Massive-PotreeConverter

The PotreeConverter builds potree octree from laz files.
When you have very many or big laz files then running a single PotreeConverter job will take a very long time.
The Massive-PotreeConverter reduces the wallclock time of creating the octree by a divide and conquer approach.
It does this by creating octree's in parallel and merging the octree's into a single octree.

This repository extends the PotreeConverter
through a bunch of Python scripts to make it able to convert massive
point clouds to the Potree-OctTree format.

Massive-PotreeConverter consists of four steps, all executable through command-line tools.
The steps to convert a massive point cloud into the Potree-OctTree are:

  • Determine the bounding cube of the massive point cloud.
  • Split the point cloud in tiles following a special tiling schema.
  • For all the tiles run PotreeConverter to create Potree-OctTrees. We use pycoeman (https://github.com/NLeSC/pycoeman).
  • Merge the multiple Potree-OctTrees into a single massive Potree-OctTree.

All these steps are summarized in the following scheme: .

For a detailed description of each step the user should read Taming the beast: Free and open-source massive point cloud web visualization.

In addition, this repository also contains tools to:

  • Sort and index a bunch of LAS/LAZ files in parallel.
  • Dump the extents of a bunch of LAS/LAZ files into a PostGIS database. This is useful for LAStools as a pre-filter step when dealing with large number of files.
  • Dump the extents of the nodes of a Potree-OctTree into a PostGIS database. Each node of the tree is stored in a separate file.

These additional tools can be used to make rectangular selections on the raw data or in the different levels of the Potree-OctTree offering a multi-level selection tool. This is for example done in https://github.com/NLeSC/ahn-pointcloud-viewer-ws/blob/master/src/main/python/create_user_file.py. In this example a LAS/LAZ file is created from the selected data.

Massive-PotreeConverter has been used for the Dutch AHN2 with 640 Billion points.

Requirements

The following libraries/packages are required for the basic components of Massive-PotreeConverter:

Concretely the following command-line tools must be available: pdal, PotreeConverter, coeman-par-local (or coeman-par-sge or coeman-par-ssh), lasinfo and lasmerge

For now Massive-PotreeConverter works only in Linux systems. Requires Python 3.5.
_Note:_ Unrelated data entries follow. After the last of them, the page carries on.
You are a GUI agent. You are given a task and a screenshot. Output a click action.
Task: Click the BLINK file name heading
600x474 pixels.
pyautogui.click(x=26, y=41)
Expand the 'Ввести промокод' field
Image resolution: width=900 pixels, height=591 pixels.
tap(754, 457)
There is a Dockerfile available and a image build in Docker Hub. See end of page for information on how to use it.

Installation

Clone this repository and install it with pip (using a virtualenv is recommended):

git clone https://github.com/NLeSC/Massive-PotreeConverter
cd Massive-PotreeConverter
pip install .

or install directly with:

pip install git+https://github.com/NLeSC/Massive-PotreeConverter

Installation for additional steps

In order to perform the additional components some additional libraries/packages have to be installed:

  • To insert extents LAS/LAZ files a Potree-OctTrees in a PostGIS database, the additional requirements are:

    • PostgreSQL, PostGIS
    • Python modules: psycopg2
  • To sort/index LAS/LAZ files in parallel (allowing faster selection), the additional requirements are:

    • LAStools with license. For the licensed-part of LAStools to run in Linux environments wine (https://www.winehq.org/) needs to be installed

Installation tips

For the installation of PotreeConverter look at https://github.com/potree/PotreeConverter. You will need to add the build executable manually to the PATH.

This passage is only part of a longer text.